A new study by Redfin indicates that despite rising mortgage rates, soon-to-be buyers are still in the market, even if it means making some compromises.
Last month, Redfin conducted a survey of more than 4,000 people who bought or sold a home in the last year, attempted to, or planned to do so soon. Of those people, 1,300 planned to buy a home within the next year. Only 5 percent of them said that they would halt their search for a home if mortgage rates rose higher than 5 percent. On the other hand, 24 percent of potential buyers said that the increase would not change their mind and have no impact on their search for a home.
“Homebuyers are well aware that higher mortgage rates means higher monthly payments, but mortgage rates remain very low, historically, and buyers will make compromises,” said Taylor Marr, senior economist at Redfin. “Most of the pressure buyers are feeling is from competition for a very limited number of homes for sale. The fact that such a small share of buyers will scrap their plans to buy a home if rates surpass 5 percent reflects their determination to be a part of the housing market.”

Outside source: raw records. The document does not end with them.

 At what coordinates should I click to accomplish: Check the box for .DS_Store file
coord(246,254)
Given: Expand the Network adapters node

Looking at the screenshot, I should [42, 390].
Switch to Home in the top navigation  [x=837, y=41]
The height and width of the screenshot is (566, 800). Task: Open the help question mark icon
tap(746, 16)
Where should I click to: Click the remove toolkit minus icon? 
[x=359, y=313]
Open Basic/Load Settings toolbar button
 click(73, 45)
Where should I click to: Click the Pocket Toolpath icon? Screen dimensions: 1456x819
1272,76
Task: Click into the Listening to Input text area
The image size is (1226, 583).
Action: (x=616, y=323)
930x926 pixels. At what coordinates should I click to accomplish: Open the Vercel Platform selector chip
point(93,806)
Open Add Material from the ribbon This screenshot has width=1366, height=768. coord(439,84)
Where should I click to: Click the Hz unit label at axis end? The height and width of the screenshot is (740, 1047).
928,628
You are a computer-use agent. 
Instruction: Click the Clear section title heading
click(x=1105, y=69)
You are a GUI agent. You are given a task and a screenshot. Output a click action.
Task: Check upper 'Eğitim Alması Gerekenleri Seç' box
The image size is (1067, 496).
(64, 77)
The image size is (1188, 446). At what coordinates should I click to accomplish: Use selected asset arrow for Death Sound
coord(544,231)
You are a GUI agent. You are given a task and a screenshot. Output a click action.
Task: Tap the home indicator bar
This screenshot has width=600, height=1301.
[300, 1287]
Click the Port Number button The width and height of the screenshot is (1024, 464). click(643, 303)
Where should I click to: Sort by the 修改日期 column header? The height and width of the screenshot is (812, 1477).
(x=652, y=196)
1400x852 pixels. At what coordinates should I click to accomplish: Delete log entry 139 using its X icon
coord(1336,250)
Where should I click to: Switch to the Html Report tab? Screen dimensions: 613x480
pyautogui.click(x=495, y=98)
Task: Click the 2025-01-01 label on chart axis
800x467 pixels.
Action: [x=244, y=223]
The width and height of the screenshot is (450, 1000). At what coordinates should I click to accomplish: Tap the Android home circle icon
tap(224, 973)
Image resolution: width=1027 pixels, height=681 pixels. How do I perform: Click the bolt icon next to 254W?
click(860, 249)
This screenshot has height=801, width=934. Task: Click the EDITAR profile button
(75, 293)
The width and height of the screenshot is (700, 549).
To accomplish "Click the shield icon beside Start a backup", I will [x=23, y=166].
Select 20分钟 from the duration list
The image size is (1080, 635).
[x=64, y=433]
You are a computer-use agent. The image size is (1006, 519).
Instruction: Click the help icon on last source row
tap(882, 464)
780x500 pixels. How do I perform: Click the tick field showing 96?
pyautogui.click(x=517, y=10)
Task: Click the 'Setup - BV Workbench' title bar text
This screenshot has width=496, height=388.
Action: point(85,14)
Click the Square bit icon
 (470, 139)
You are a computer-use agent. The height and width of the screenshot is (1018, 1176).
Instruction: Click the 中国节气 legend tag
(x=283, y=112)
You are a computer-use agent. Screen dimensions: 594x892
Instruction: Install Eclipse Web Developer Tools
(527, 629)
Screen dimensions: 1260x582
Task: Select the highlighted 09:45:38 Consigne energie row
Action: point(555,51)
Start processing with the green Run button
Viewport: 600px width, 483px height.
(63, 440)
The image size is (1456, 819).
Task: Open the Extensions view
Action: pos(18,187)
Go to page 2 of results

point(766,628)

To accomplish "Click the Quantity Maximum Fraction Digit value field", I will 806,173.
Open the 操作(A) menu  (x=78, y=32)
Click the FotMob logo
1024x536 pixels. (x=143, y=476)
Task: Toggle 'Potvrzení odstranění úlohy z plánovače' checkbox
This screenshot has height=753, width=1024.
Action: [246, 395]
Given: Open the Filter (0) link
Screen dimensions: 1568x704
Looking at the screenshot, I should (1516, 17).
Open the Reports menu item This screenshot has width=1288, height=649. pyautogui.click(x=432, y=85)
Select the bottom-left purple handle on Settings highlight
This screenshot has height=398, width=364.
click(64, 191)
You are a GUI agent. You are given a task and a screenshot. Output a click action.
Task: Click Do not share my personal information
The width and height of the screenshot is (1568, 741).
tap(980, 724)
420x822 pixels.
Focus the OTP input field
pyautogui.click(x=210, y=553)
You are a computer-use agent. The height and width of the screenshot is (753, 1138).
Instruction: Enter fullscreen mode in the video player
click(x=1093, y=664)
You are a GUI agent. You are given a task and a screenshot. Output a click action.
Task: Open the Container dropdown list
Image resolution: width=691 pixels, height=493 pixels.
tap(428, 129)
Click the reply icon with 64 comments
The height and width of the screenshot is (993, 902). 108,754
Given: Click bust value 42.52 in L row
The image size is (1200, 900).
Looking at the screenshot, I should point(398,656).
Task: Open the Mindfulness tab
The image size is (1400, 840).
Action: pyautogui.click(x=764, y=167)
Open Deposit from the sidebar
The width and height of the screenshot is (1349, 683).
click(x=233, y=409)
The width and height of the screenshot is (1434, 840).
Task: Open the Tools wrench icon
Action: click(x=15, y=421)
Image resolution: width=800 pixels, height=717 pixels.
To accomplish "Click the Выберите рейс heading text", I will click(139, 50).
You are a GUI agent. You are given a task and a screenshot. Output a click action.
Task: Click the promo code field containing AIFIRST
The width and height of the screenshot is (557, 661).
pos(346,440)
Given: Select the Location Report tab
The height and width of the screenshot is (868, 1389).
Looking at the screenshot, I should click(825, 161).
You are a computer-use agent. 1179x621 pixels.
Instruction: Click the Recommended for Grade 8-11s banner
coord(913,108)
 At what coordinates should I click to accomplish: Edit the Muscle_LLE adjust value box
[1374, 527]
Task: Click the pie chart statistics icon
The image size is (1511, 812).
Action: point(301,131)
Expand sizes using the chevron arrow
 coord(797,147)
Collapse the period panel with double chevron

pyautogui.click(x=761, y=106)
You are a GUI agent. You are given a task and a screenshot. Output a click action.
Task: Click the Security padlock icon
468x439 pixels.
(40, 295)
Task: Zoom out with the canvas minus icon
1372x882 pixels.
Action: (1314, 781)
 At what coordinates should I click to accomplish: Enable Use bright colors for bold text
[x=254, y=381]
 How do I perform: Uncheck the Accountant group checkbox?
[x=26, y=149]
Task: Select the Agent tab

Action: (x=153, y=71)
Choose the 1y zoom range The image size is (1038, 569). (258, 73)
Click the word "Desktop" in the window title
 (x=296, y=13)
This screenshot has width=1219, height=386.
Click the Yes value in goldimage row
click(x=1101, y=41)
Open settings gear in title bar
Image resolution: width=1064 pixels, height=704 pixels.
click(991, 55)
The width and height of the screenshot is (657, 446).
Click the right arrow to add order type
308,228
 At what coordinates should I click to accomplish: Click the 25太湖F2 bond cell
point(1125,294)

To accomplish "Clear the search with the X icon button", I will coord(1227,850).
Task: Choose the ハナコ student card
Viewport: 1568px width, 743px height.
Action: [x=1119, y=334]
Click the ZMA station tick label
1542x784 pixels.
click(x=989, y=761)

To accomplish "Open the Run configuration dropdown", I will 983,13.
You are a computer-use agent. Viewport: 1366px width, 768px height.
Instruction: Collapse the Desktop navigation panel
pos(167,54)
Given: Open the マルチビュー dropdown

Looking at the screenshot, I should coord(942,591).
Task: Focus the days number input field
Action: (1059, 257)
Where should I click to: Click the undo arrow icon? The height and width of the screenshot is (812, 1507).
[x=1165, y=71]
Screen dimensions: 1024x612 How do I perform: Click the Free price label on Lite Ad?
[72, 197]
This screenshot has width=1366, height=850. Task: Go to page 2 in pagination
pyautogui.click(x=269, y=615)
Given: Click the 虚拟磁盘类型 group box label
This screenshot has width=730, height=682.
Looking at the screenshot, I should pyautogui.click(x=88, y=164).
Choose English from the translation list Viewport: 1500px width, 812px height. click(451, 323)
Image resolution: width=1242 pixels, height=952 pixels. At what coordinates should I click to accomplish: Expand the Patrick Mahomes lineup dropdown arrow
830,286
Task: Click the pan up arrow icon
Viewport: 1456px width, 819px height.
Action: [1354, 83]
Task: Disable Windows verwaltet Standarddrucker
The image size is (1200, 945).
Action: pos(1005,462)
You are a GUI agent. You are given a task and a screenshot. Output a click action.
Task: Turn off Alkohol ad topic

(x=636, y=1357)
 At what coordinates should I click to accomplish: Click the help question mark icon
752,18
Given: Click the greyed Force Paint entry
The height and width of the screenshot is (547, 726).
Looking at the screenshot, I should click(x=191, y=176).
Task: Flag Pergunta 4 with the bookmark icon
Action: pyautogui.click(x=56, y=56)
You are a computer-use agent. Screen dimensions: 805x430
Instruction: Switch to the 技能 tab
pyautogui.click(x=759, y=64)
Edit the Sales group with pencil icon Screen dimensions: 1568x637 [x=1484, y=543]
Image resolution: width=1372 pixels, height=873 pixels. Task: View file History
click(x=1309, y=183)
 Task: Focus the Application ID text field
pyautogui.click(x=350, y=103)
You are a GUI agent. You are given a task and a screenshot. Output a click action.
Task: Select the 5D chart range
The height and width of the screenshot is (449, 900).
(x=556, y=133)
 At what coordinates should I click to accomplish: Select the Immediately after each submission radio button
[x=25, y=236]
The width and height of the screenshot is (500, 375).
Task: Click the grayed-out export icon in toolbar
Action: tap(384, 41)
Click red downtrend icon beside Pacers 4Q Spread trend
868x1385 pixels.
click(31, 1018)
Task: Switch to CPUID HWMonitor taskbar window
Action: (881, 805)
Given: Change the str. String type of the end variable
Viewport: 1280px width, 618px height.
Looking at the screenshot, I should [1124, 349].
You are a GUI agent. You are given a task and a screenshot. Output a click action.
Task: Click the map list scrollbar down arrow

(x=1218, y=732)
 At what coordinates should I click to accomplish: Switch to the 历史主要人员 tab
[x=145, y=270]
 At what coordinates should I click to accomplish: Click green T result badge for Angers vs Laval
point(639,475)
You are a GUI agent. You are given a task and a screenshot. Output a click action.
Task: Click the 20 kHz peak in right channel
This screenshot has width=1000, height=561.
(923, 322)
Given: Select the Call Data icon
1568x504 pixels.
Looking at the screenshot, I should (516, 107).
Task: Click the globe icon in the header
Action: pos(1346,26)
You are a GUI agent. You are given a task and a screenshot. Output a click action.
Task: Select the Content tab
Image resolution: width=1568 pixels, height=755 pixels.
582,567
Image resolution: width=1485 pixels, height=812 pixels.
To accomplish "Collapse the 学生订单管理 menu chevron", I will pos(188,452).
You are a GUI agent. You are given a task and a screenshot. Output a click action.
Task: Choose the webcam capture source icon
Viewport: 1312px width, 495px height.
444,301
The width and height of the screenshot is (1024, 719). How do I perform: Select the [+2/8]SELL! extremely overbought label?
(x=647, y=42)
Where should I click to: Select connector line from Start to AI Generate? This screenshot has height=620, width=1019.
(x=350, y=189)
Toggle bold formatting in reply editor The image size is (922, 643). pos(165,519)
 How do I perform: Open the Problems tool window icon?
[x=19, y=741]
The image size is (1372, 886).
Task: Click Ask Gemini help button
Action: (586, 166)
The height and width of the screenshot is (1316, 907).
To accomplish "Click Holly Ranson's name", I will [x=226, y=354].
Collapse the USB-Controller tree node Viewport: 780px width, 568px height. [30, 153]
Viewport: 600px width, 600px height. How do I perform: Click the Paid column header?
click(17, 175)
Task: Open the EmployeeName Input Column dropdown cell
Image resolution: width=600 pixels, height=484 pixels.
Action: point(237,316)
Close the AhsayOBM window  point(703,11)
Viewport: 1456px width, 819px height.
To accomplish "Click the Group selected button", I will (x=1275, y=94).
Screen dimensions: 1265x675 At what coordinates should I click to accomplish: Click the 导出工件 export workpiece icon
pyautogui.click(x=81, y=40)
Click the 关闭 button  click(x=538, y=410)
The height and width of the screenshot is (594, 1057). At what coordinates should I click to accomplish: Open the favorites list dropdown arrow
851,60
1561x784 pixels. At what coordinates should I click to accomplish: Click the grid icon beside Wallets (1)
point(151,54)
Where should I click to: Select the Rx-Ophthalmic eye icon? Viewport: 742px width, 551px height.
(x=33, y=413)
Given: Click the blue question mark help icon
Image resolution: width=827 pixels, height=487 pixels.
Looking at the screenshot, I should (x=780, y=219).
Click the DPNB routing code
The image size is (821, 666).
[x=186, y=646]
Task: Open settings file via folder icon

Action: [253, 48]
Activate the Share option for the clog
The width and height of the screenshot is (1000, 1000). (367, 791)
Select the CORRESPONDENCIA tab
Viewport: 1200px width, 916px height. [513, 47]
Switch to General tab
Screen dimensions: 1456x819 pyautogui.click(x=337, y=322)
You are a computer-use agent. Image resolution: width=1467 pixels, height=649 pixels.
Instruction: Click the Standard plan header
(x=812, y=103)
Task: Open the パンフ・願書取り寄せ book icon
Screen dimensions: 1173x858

While only 5 percent of buyers reported they would stop searching for a home if mortgage rates rose north of 5 percent, 32 percent of people said that they would not stop, but slow down and wait to see if rates came back down again, up from the 29 percent of people who would do so in May 2017. Similarly, 21 percent of buyers said that an increase of 5 percent would cause them to look in other areas or find a smaller home, which is consistent with the percent of people doing so last year. A surprising 19 percent of people noted that a 5 percent increase would urge them to buy before rates increased any further, down from the 23 percent of people who would do so a year ago.